First think about what you need your coffee table to do for you, or what your room is missing, then pick a table that provides the solution. Before buying a table, mark the footprint with painter’s tape so you can see the scale of the piece in the room and how that affects the surrounding furniture. If you have a very large room and a large coffee table, you can break up the scale of the table by flanking it with pairs of ottomans or benches, as in this example. When there’s a party, they can be moved out of the way for better circulation, but for everyday use these extra seats help connect the sofa at one end and the pair of chairs at the other end. Be sure to use a pair of ottomans — not just a single one. When you have two sofas or any larger seating arrangement, a big coffee table might seem like the obvious solution. But also consider a pair of matching coffee tables. They will keep the focus off one large piece of furniture and let your eye move around the room more easily. One classic coffee table size is 48 by 24 inches, so you can plan on that when thinking about your furniture arrangement. A large coffee table is often double that: 48 inches square.
Many people with small children prefer a round coffee table as they consider the lack of sharp corners a safer option and less likely to cause accidents. Round tables can be difficult to fit into smaller rooms and can take up more floor space than other shapes. They can be very social however and are a good choice if you regularly sit around playing cards or board games. Consideration should also be given to whether you prefer a coffee table with legs or one that is solid to floor level. Raised coffee tables that allow a clear view under the table can help to create an impression of space; however solid coffee tables can often look more expensive and substantial.

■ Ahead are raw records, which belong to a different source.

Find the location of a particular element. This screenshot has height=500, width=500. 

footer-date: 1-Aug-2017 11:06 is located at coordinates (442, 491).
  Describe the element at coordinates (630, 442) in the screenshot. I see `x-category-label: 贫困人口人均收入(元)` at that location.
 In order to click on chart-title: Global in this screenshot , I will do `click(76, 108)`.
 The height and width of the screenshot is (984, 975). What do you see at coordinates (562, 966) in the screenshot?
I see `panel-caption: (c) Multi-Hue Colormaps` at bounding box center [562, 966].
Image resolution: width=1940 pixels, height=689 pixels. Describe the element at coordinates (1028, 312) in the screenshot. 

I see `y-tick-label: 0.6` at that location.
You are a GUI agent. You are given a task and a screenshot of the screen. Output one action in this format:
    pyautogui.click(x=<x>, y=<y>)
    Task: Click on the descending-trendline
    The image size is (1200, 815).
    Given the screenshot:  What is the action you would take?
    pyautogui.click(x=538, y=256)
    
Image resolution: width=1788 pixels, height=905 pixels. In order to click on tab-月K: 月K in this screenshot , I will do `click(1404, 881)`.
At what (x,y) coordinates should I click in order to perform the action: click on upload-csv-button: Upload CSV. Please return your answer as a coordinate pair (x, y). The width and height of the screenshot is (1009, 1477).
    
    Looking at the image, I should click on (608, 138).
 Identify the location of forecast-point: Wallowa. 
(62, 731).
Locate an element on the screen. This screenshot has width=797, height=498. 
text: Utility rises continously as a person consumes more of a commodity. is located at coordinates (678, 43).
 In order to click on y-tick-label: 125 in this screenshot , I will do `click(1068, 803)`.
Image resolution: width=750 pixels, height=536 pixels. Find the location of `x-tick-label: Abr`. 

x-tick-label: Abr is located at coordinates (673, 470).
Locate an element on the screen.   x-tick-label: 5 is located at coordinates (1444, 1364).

Keep an upholstered ottoman 18 inches from a sofa or chair, so you can easily put up your feet, and make sure the height is consistent with the surrounding seats. If you get a tufted ottoman, consider the depth of the tufts — especially if you expect to eat on it. Crumbs will find their way into the tufting and are not always easy to get out. Round coffee tables aid circulation, especially where there are many available seats, as in this example. If not every seat can reach the table, make sure there’s another surface at hand. Using a vintage object for a coffee table adds a bit of history — a story — to a room, and is one of my favorite things to do. Make sure the piece is stable and all the connections are secure. If you need to refinish the piece, ask the vendor precisely what it’s made from, as this will help in the refinishing process. Another consideration is how it will sit on your floor or rug, and if it will damage those surfaces. Splintered table legs or rusty metal bases can scratch or stain the flooring. Secondhand stores sometimes leave those areas unrefinished, so be sure to check.